**RECORDS TO PROCESS:**
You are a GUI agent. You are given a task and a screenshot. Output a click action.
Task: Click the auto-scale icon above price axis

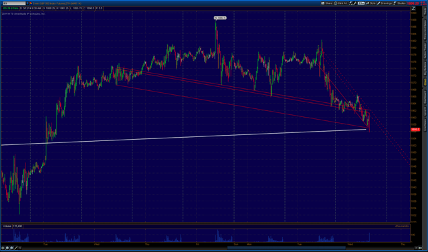click(413, 9)
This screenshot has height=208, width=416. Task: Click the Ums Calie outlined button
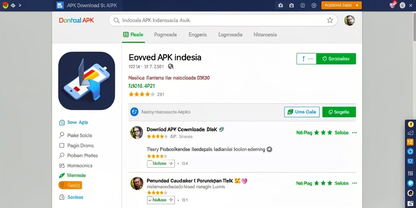point(302,112)
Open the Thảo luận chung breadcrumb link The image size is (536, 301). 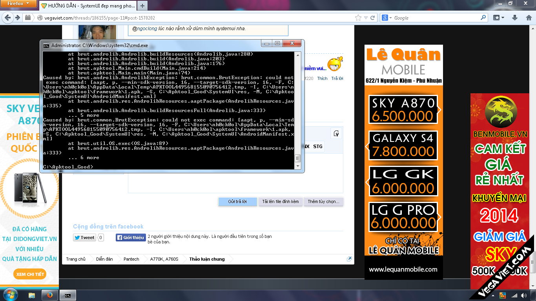click(207, 259)
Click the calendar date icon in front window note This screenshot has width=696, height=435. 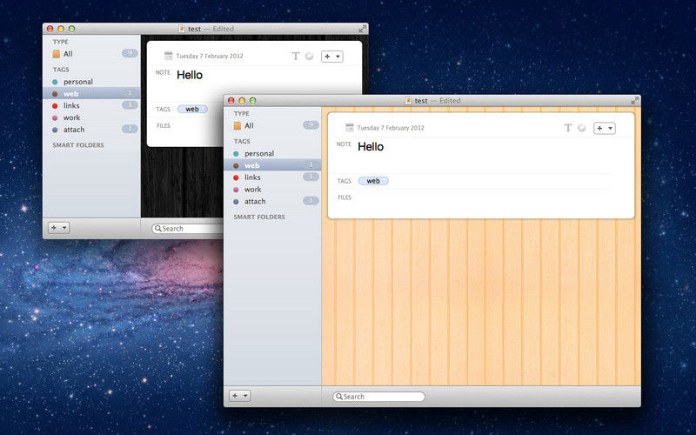point(350,128)
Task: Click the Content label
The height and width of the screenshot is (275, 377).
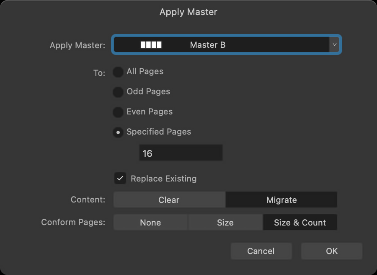Action: click(x=88, y=200)
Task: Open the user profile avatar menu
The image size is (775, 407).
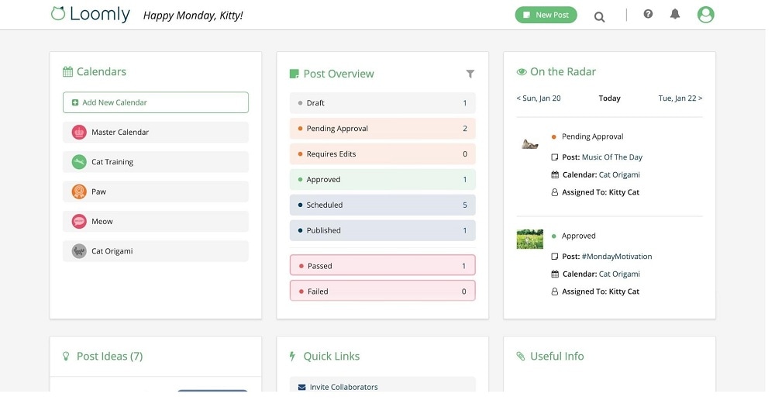Action: tap(705, 14)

**TO DO:** Set down the lines from the one containing "Task: Open the user profile avatar menu" through the last line of the records above, both included, exactly as they appear and with no other text. Pictures should not be set down.

**TASK ANSWER:**
Task: Open the user profile avatar menu
The image size is (775, 407).
Action: tap(705, 14)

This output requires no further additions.